Strategies for Helping Students Motivate Themselves
Posted: Sept 22nd 2015
Providing students with freedom of choice is one strategy for promoting learner autonomy. Educators commonly view this idea of choice through the lens of organizational and procedural choice. Organizational choice, for example, might mean students having a voice in seating assignments or members of their small learning groups. Procedural choice could include a choice from a list of homework assignments and what form a final project might take — a book, poster, or skit.
Some researchers, however, believe that a third option, cognitive choice, is a more effective way to promote longer-lasting student autonomy. This kind of cognitive autonomy support, which is also related to the idea of ensuring relevance, could include:
Problem-based learning, where small groups need to determine their own solutions to teacher-suggested and/or student-solicited issues — ways to organize school lunchtime more effectively, what it would take to have a human colony on Mars, strategies to get more healthy food choices available in the neighborhood, etc.
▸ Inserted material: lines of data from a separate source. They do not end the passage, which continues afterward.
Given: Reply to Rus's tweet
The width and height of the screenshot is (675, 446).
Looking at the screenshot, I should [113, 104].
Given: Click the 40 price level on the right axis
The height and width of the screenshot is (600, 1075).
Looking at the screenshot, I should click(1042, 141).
• Students developing their own ideas for homework assignments related to what is being studied in class
• Students publicly sharing their different thinking processes behind solving the same problem or a similar one
Teachers using thinking routines like one developed by Project Zero at Harvard and consisting of a simple formula: the teacher regularly asking, “What is going on here?” and, after a student response, continuing with, “What do you see that makes you say so?”
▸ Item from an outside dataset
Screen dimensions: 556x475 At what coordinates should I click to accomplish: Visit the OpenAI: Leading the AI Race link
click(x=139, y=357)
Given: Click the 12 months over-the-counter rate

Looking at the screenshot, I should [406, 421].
Feedback, done well, is ranked by education researchers as number 10 out of 150 influences on student achievement.
But how do you handle providing critical feedback to students when it’s necessary? Since extensive research shows that a ratio of positive-to-negative feedback of between 3-1 and 5-1 is necessary for healthy learning to occur. The point is to “build and improve on ideas without using judgmental language.”
A high-quality relationship with a teacher whom they respect is a key element of helping students develop intrinsic motivation. What are some actions that teachers can take to strengthen these relationships?
Here are four simple suggestions adapted from Robert Marzano’s ideas:
1. Take a genuine interest in your students
Learn their interests, hopes, and dreams. Ask them about what is happening in their lives. In other words, lead with your ears and not your mouth. Don’t, however, just make it a one-way street — share some of your own stories, too.
2. Act friendly in other ways
Smile, joke, and sometimes make a light, supportive touch on a student’s shoulder.
3. Be flexible, and keep our eyes on the learning goal prize
One of my students had never written an essay in his school career. He was intent on maintaining that record during an assignment of writing a persuasive essay about what students thought was the worst natural disaster. Because I knew two of his passions were football and video games, I told him that as long as he used the writing techniques we’d studied, he could write an essay on why his favorite football team was better than its rival or on why he particularly liked one video game. He ended up writing an essay on both topics.
4. Don’t give up on students
Be positive (as much as humanly possible) and encourage a growth mindset.
Have students write about how they see what they are learning as relevant to their lives. Researchers had students write one paragraph after a lesson sharing how they thought what they had learned would be useful to their lives. Writing 1-8 of these during a semester led to positive learning gains, especially for those students who had previously been “low performers.”